## START Page
I keep the water pan a-hangin' from the 4th rack the way the supreme being and Masterbuilt intended. That bottom rack is just too close to the heating element and the AMNPS which means any meat placed there would be easily subject to overcooking or at least be done on the outside but undercooked on the inside.


----------



## daricksta (Nov 25, 2015)

TexFinn said:


> So it is indeed a Gen 1 even though the part number is not 20070910? Ace also has 20070910 with the square control panel, but that is priced at $229 and I'm not going to pay that much for a 30-incher. http://www.acehardware.com/product/index.jsp?productId=3931663
> 
> This is pretty much the only thing I've found about the 20071814 other than Ace's website. http://www.smokingmeatforums.com/t/159828/hello-im-steve-and-i-know-nothing-about-smoking
> 
> ...


But to get that $129 price you need to have an Ace Rewards card, which just takes a few seconds to sign up for at the cash register.


----------



## dr k (Nov 25, 2015)

daRicksta said:


> I keep the water pan a-hangin' from the 4th rack the way the supreme being and Masterbuilt intended. That bottom rack is just too close to the heating element and the AMNPS which means any meat placed there would be easily subject to overcooking or at least be done on the outside but undercooked on the inside.


Hanging the water pan on the second from the bottom rack keeps grease from vaporizing as much, being a little farther from the heating element.  I can see the entire AMNPS through the window on the rails with the pan up one level.  Going one rack higher and hanging the water pan from the second from the top rack and also cooking on the second from the top rack may be synonymous with those that cook in a foiled pan.  As long as the water pan is under the food your cooking everything should be acceptable.  The only reason I can imagine cooking on the bottom rack is to finish poultry for crispy skin.

-Kurt


----------



## texfinn (Nov 25, 2015)

daRicksta said:


> But to get that $129 price you need to have an Ace Rewards card, which just takes a few seconds to sign up for at the cash register.
## END Page
**Instructions**.
**A)** In the smoker thread, swap "water pan" for "drip tray" and write out the passage starting at "Hanging the water pan on" and ending at "texfinn (Nov 25, 2015)".
**B)** According to the smoker thread, what do you need to get the $129 price at Ace?
## START Data excerpt
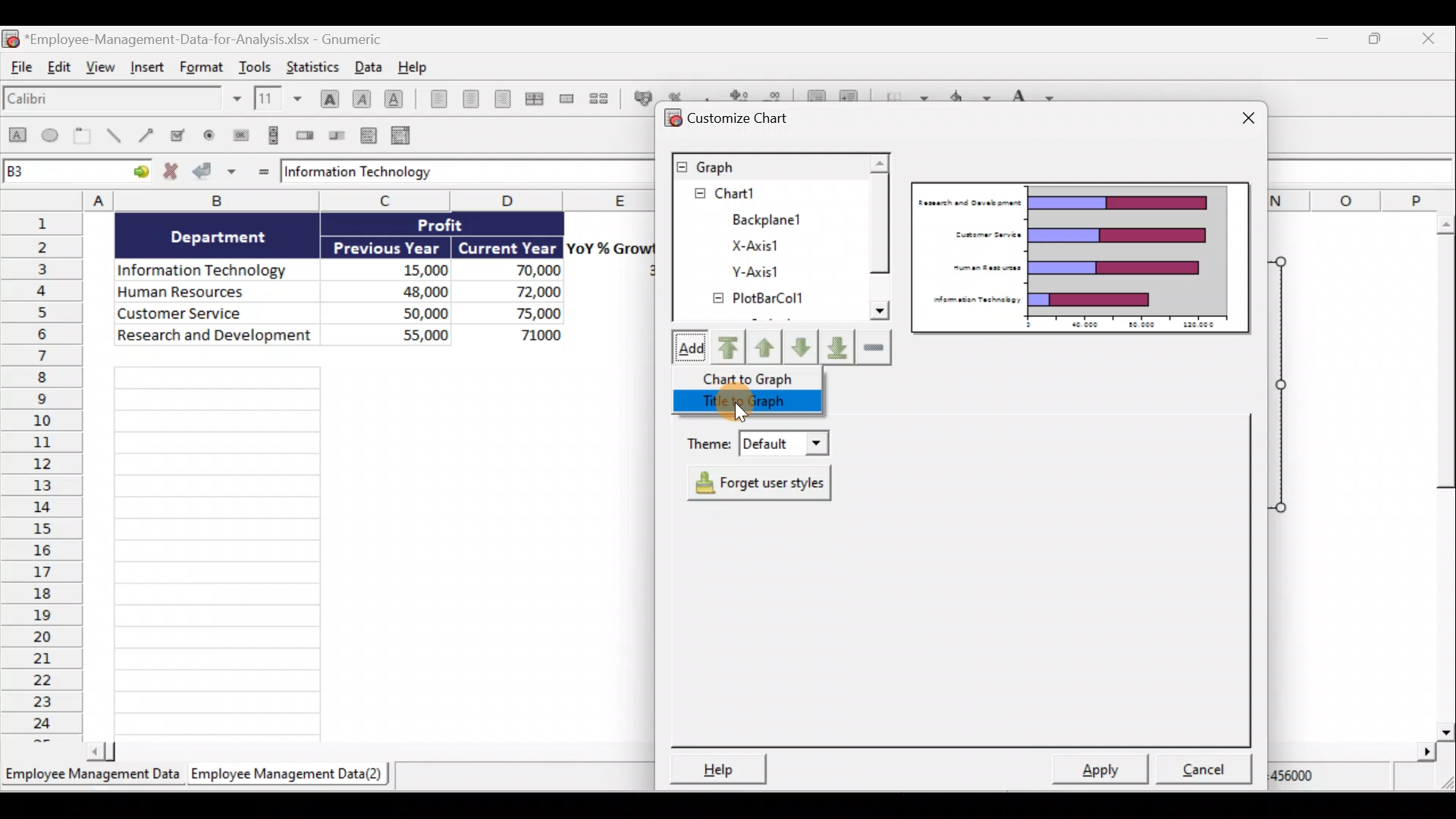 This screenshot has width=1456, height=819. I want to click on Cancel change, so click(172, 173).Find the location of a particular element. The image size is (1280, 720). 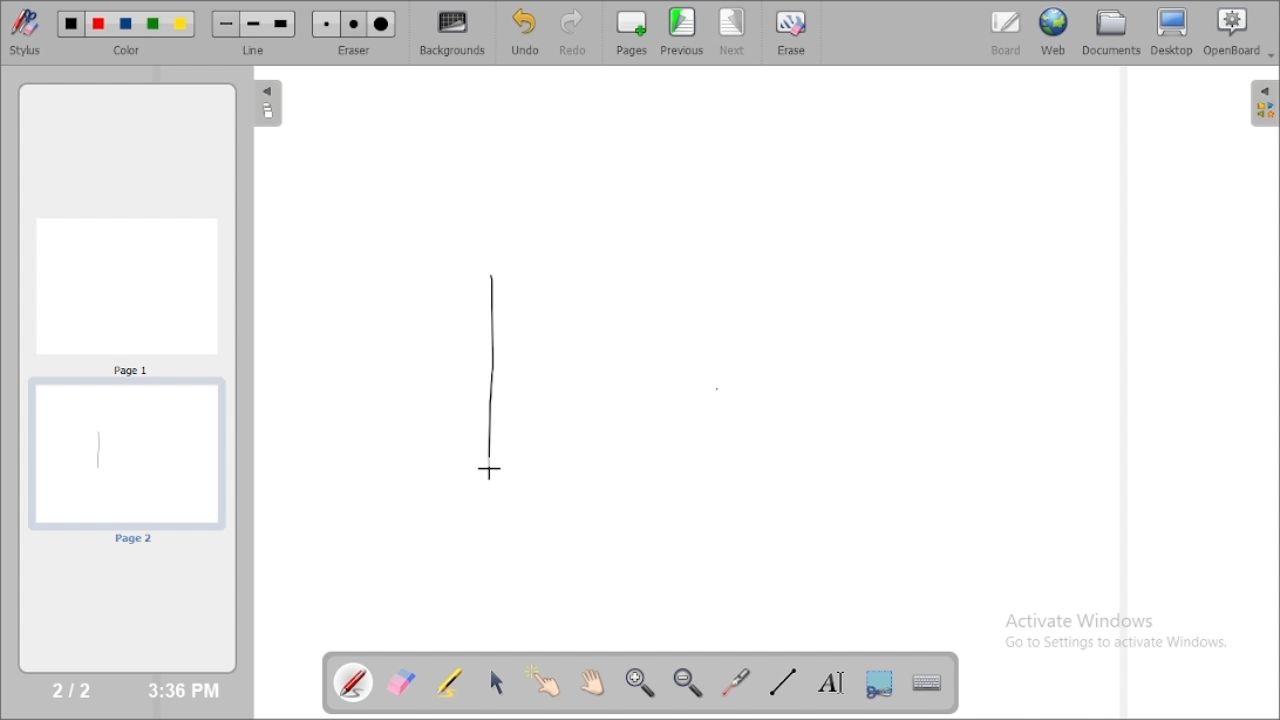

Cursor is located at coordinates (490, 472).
## END Data excerpt
**Completed exercise**.
**A)**
Hanging the drip tray on the second from the bottom rack keeps grease from vaporizing as much, being a little farther from the heating element.  I can see the entire AMNPS through the window on the rails with the pan up one level.  Going one rack higher and hanging the drip tray from the second from the top rack and also cooking on the second from the top rack may be synonymous with those that cook in a foiled pan.  As long as the drip tray is under the food your cooking everything should be acceptable.  The only reason I can imagine cooking on the bottom rack is to finish poultry for crispy skin.

-Kurt


----------



## texfinn (Nov 25, 2015)

**B)** An Ace Rewards card, which takes a few seconds to sign up for at the cash register.